Figure 7.

WWP2 is required for ADAR2 ubiquitination and subsequent degradation in the cytoplasm. (A) In vivo ubiquitination assays. FLAG–ADAR2–His, FLAG–WWP2–His and V5-UBQ were transfected in HEK293T cells followed by purification of ubiquitination complexes from lysates with Ni²⁺-NTA. In lane 1, cotransfection was with FLAG–ADAR2–His, FLAG–WWP2–His. Lane 2, cotransfection was with FLAG–ADAR2–His, FLAG–WWP2–His and V5-UBQ. Lane 3, cotransfection of FLAG–ADAR2 NH₂^–PPxY–His, FLAG–WWP2–His and V5-UBQ. Lane 4, cotransfection of FLAG–ADAR2 COOH^–PPxY–His, FLAG–WWP2–His and V5-UBQ. Lane 5, cotransfection of FLAG–ADAR2^–PPxY–His (double mutant), FLAG–WWP2–His and V5-UBQ. Lane 6 is the same as lane 5 without the addition of V5-UBQ and is the negative control. (Middle panel) Immunoblot of input proteins detected with anti-FLAG antibody. (Lower panel) Immunoblot of V5-UBQ present in the purified complex detected with anti-V5 antibody. (B) Immunoblot at 24 h following transfection of FLAG–ADAR2 and FLAG–ADAR2^–PPxY with 20 μM MG132 to inhibit protein degradation.

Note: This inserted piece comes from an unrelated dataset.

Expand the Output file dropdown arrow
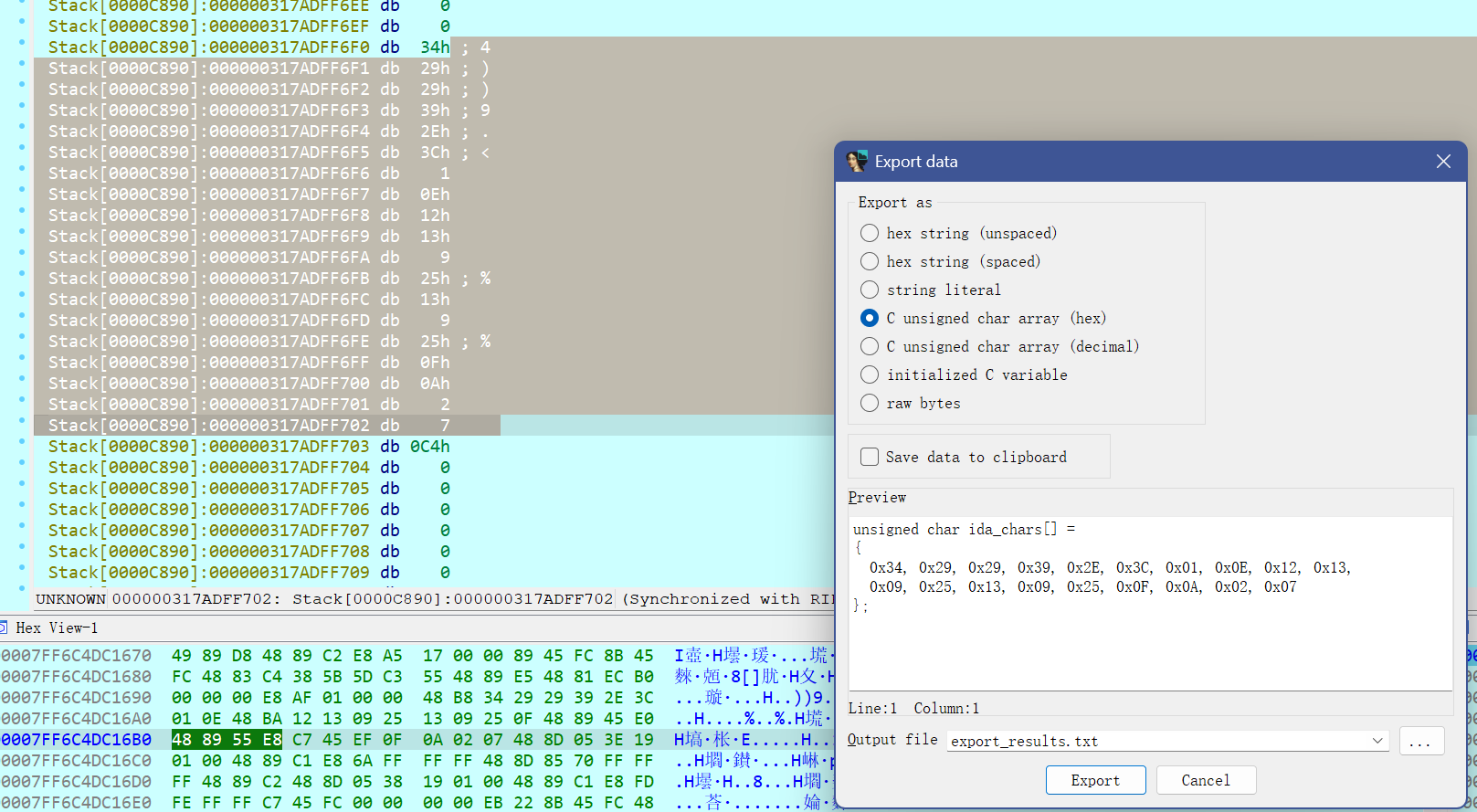(x=1377, y=741)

The proteasomal inhibitor MG132 was added to both and a time course from 0 to 4.5 h was performed in HeLa cells. Cell lysates were normalized to GFP levels (lower panel). (C) Immunofluorescence of Pin1^+/+and Pin1^−/− MEF cells cotransfected with GluR2 and FLAG–ADAR2^–PPxY (double mutant). (i) DAPI staining of nuclei. (ii) Anti-FLAG–ADAR2^–PPxY (red). (iii) Merge of DAP1 and FLAG. Scale bar, 10 μm. All photographs were taken at the same exposure. (D) Nuclear and cytoplasmic fractionation of FLAG–ADAR2^–PPxY in Pin1^+/+and Pin1^−/− MEF cells. (Lower panels) Immunoblot of fractionated MEF cells with tubulin as a cytoplasmic marker and HP1α as a nuclear marker. (E) Quantification of (D).